09.04.2026 14:50:46.659 *WARN* [EventAdminAsyncThread #9] org.apache.jackrabbit.oak.jcr.delegate.SessionDelegate Attempted to perform getItemOrNull while thread EventAdminAsyncThread #10 was concurrently writing to this session. Blocked until the other thread finished using this session. Please review your code to avoid concurrent use of a session.

 

to be mentioned that this warning from SessionDelegate is displayed everytime when SessionDelegate tries to aquire the lock during method calls like getItemOrNull, isNodeType, etc (all methods which require synchronization)

 

The context

This is happening during page publishing on Publisher instance and I will try to describe our flow.

1. Everything starts from an EventHandler which is listening on:

  • PageEvent.EVENT_TOPIC,
  • ReplicationEvent.EVENT_TOPIC,
  • ReplicationAction.EVENT_TOPIC

2. Inside of handleEvent method we are calling

replicationTrigger.triggerReplication(path, type);

3. Inside of triggerReplication method we are calling the 

try (ResourceResolver resolver = new ResourceResolverSecurity(resolverFactory, ResourceResolverSecurity.SubserviceUser.REPLICATION_SERVICE_USER).getSpecifiedResourceResolver()) {
Session session = resolver.adaptTo(Session.class);
replicator.replicate(session, type, path, replicationOptions);
}

so the session is aquired from a new ResourceResolver

4. This replicator via replicate method is calling the related Agent which is reponsible for the given page

5. A TransportHandler implementation is invoked and the content is delivered to disk 

From debugging what I saw is that this part is handled by other threads from some ThreadPool (not on the session passed to replicator)

 

Also to be mentioned that not on all pages this is happening and also only on one environemnt where we have same code as we have it on another env where this issue is not happening.

 

What we tried so far:

  1. Unpublish page by removing manually via CRX and publish again 
  2. Checked the /system/console/status-jstack-threaddump
    1. Here all threads of type EventAdminAsyncThread have been in RUNNABLE state
    2. restarted the server and now all threads are in WAITING but same errors occurs in console

Any ideeas what can we do a step by step debugging or for what we can look for, because from my understanding, that SessionDelegator is shared at some point by 2 threads and since one thread aquired the lock, we have that warning message https://github.com/apache/jackrabbit-oak/blob/4b8fe706c52851ac063e2753f473a77738fc4104/oak-jcr/src/main/java/org/apache/jackrabbit/oak/jcr/delegate/SessionDelegate.java#L813

Also from my understanding this errors are happening during EventHandler since an EventAdminAsyncThread is bound to this process, but what I dont understand is where exactly in our code this session is shared, because everything is statefull? 

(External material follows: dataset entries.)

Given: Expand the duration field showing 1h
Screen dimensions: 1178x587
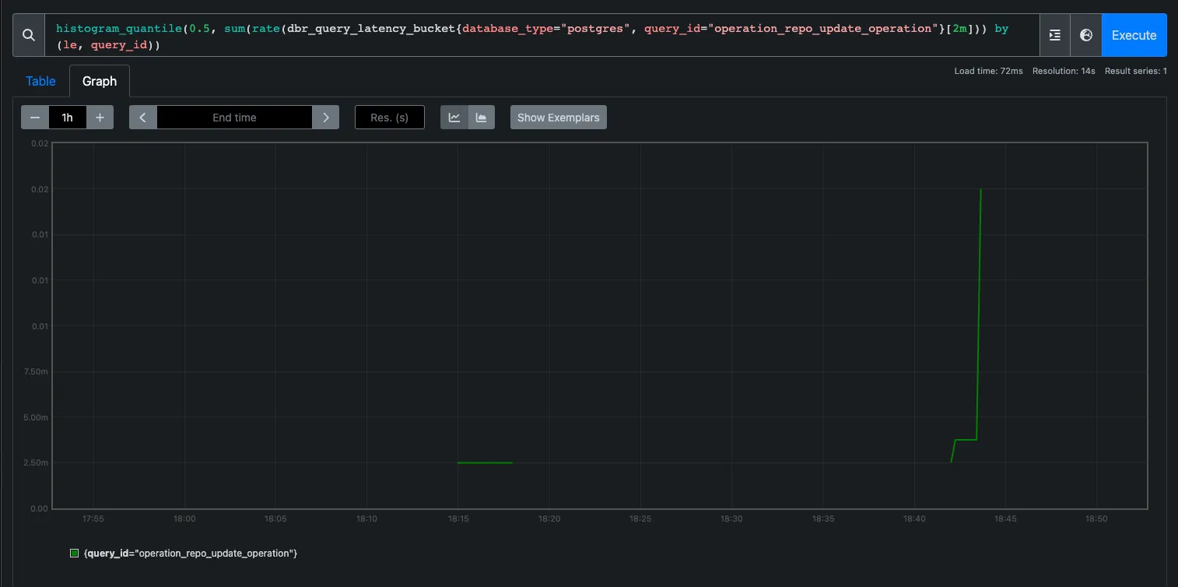Looking at the screenshot, I should coord(67,117).
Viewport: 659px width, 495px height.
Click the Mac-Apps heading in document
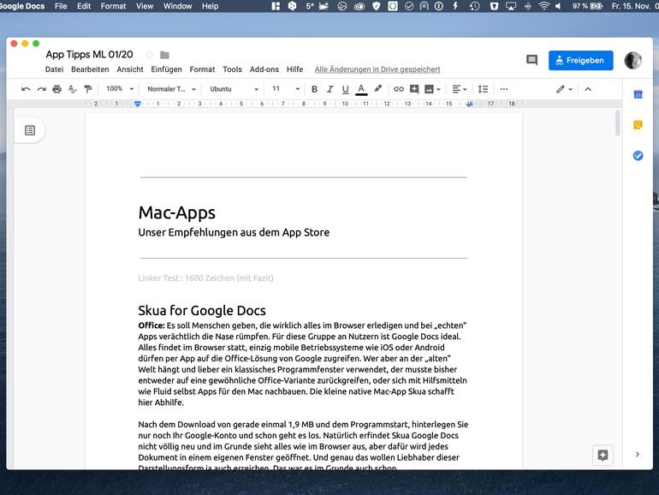[x=177, y=212]

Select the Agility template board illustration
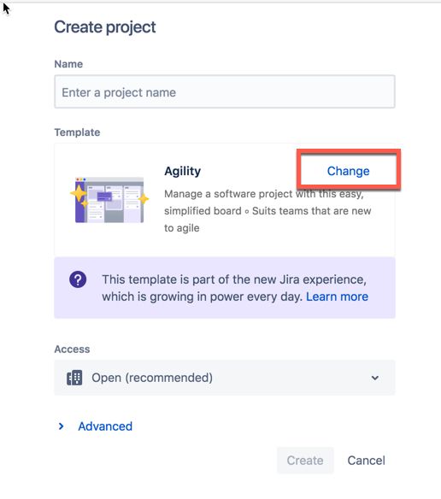pyautogui.click(x=109, y=200)
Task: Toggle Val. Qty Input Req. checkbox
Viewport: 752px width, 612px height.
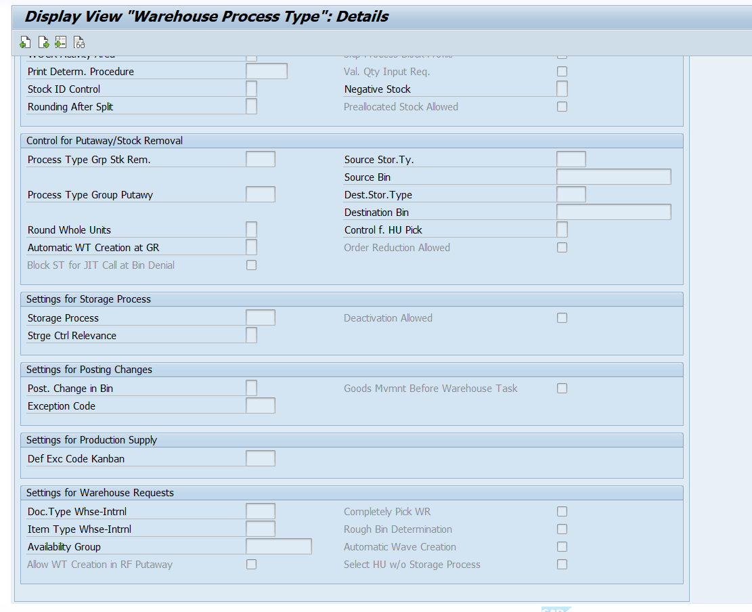Action: (x=562, y=72)
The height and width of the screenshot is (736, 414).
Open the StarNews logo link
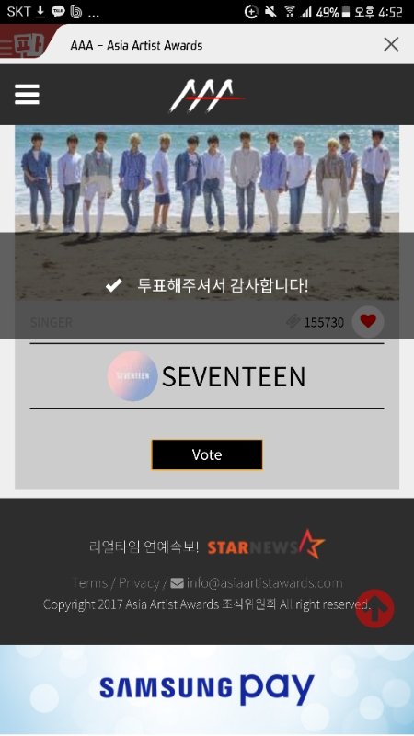pos(266,545)
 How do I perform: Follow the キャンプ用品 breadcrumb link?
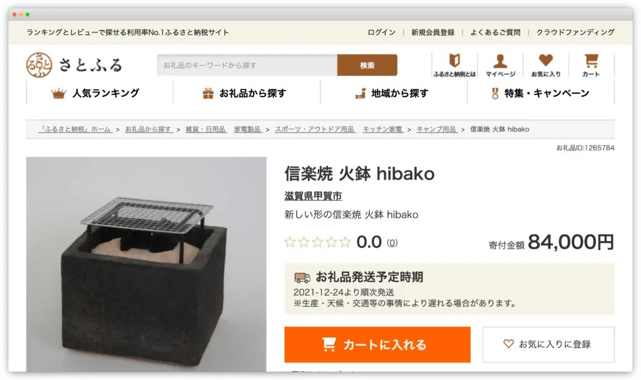coord(436,129)
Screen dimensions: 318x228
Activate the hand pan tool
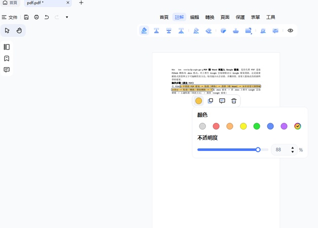click(x=19, y=30)
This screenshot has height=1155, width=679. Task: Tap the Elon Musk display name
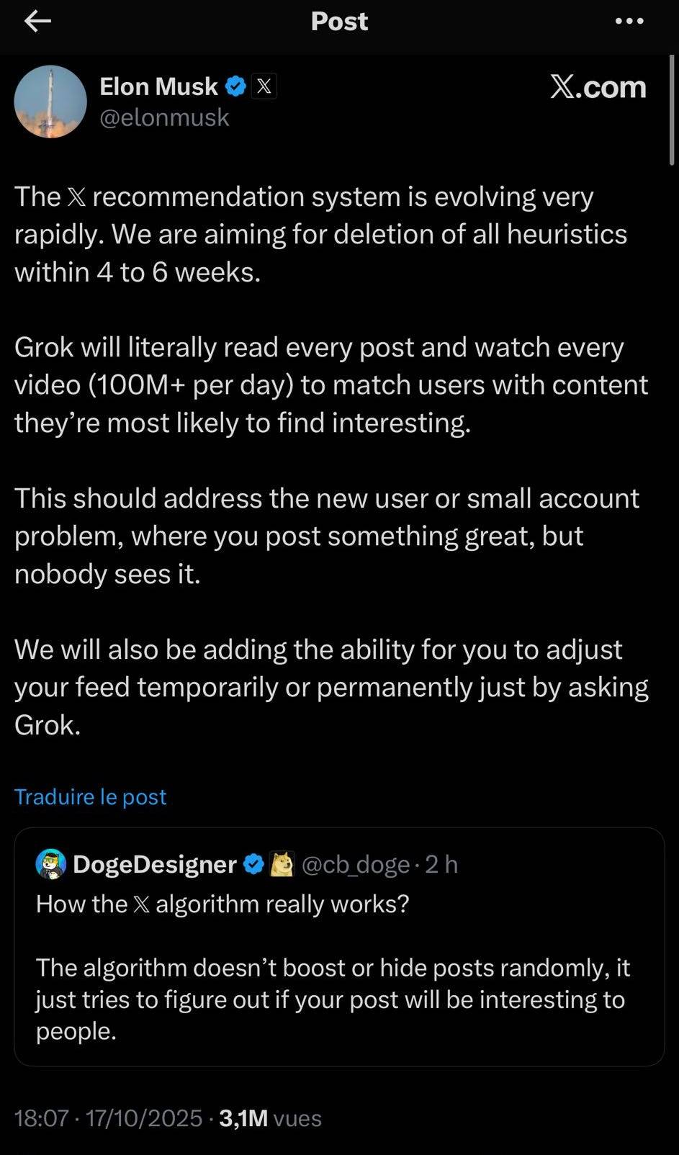pyautogui.click(x=158, y=86)
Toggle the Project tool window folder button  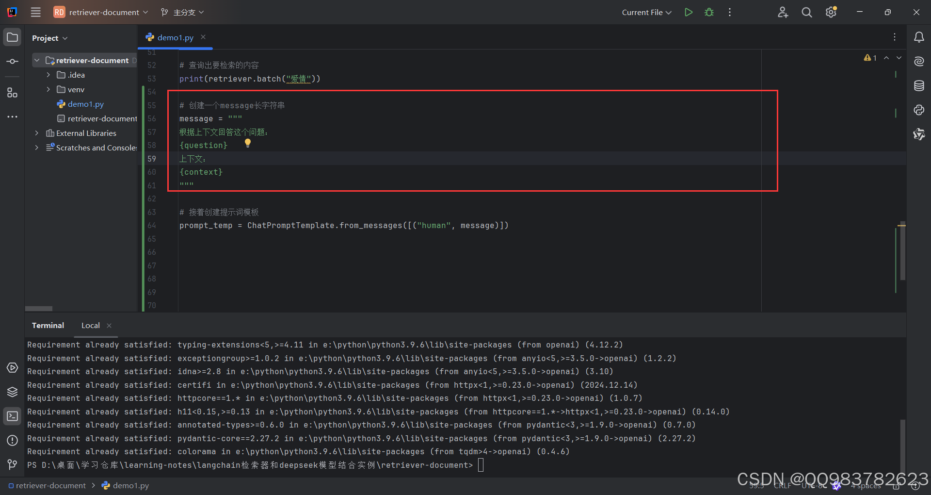coord(13,37)
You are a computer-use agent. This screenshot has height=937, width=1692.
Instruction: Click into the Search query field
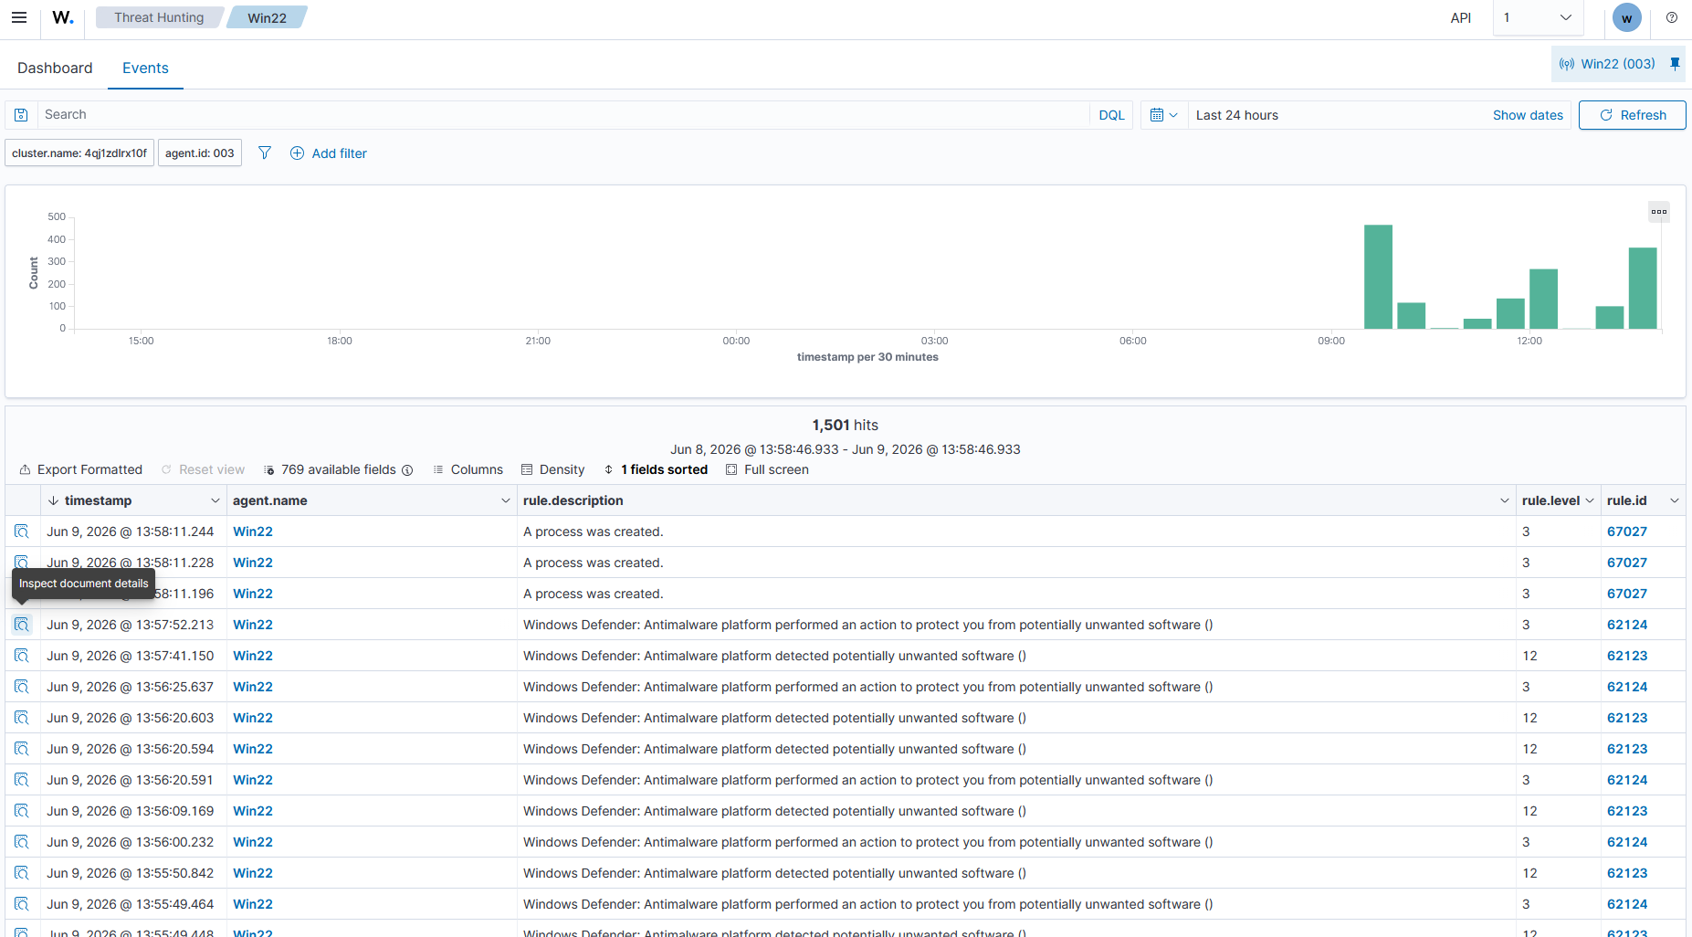562,115
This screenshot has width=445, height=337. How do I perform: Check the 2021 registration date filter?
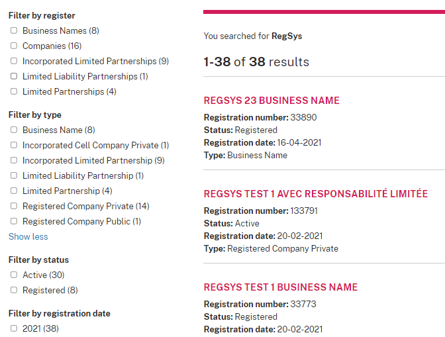coord(14,328)
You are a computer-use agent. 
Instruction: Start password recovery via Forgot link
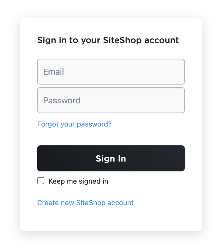(x=74, y=124)
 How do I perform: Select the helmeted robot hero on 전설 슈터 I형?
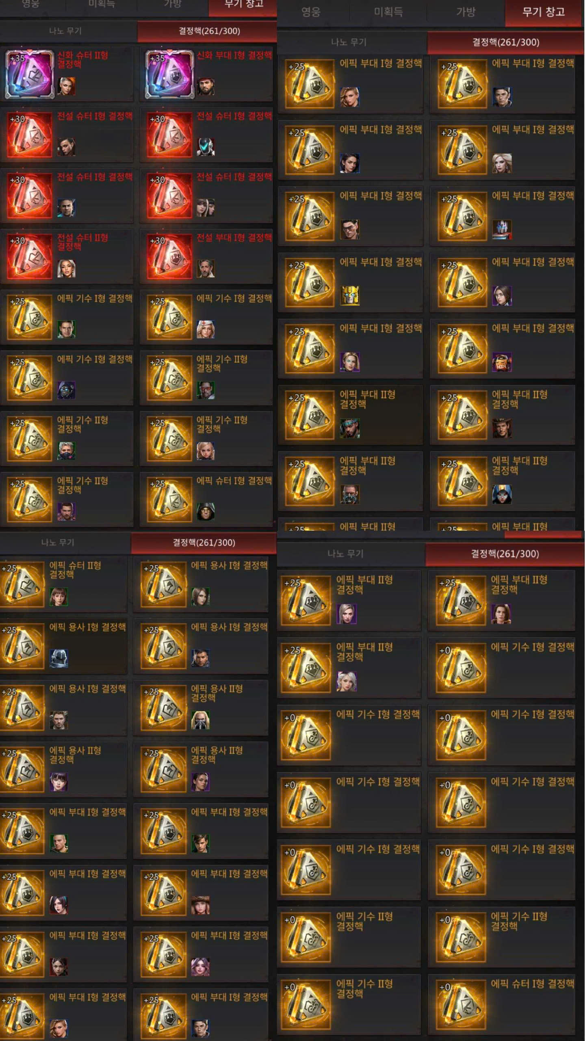(206, 147)
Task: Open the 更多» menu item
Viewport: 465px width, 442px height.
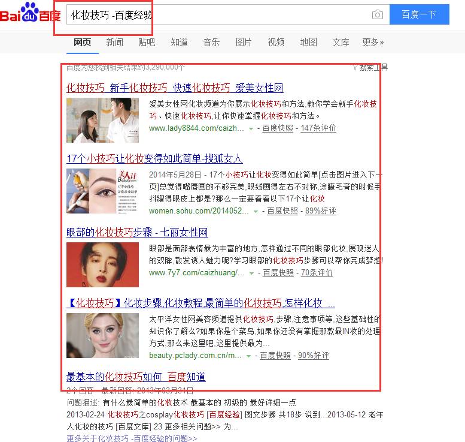Action: (x=373, y=42)
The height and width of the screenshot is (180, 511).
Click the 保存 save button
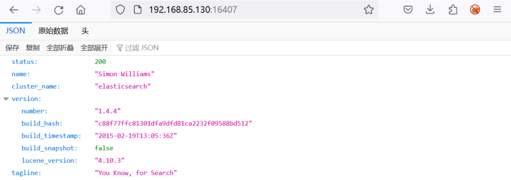pyautogui.click(x=12, y=48)
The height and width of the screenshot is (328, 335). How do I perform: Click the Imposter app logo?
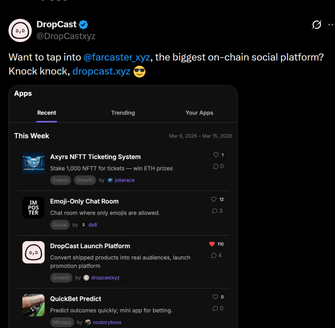coord(34,208)
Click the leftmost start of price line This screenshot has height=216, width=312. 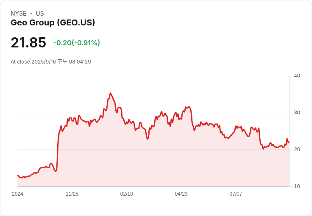tap(18, 175)
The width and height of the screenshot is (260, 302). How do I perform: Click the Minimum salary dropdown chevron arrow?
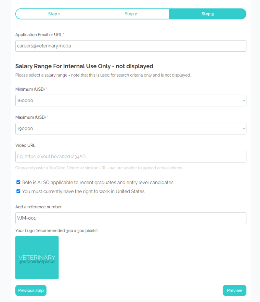tap(244, 101)
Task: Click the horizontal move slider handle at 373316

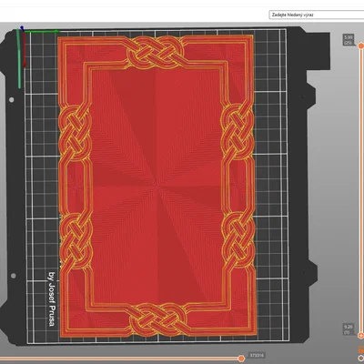Action: point(241,359)
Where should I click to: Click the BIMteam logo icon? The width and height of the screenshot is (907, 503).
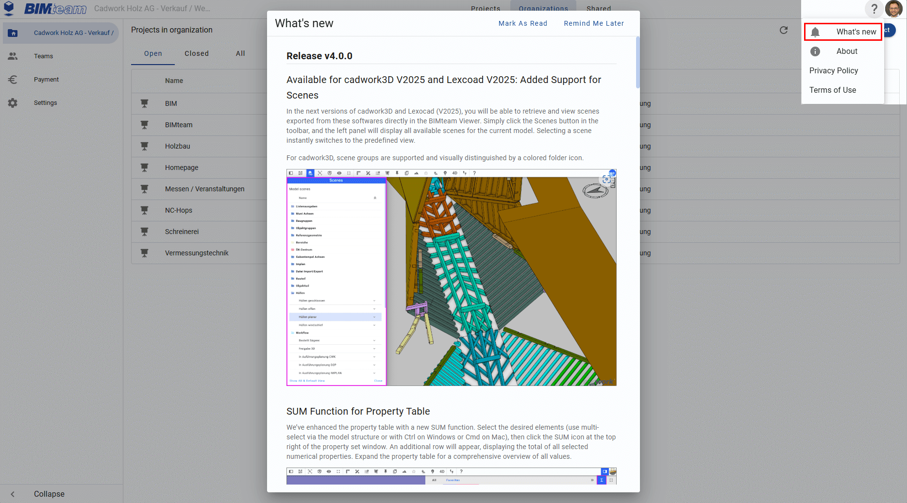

Only place where the session is passed is from eventHandler via replicator.replicate method, but again, that session is aquired from a new resource resolver (see code)

 

If someone has any ideea to what else we can looking for would be great.

 

Thanks in advice,

Razvan

    Best answer by RazvanParautiu

    Hi ​@VishalKa5 ​@happyBojack 

    We found the issue and it was not related to code itself, but due to agents. By mistake we had 2 agents on author who was activated (only one should have been active) and when a page was published, both agents send request to publisher so basically 2 async event threads have been started and automatically 2 replication proceses started at same time.

    Of course your solution ​@happyBojack would work for this usecase since all replication tasks are started one by one via that queue.

    Thanks for support,

    BR, Razvan

    2 replies

    VishalKa5
    Level 6
    April 10, 2026

    Hi ​@RazvanParautiu,

    This looks like a concurrency issue caused by multiple event threads trying to replicate the same page at the same time.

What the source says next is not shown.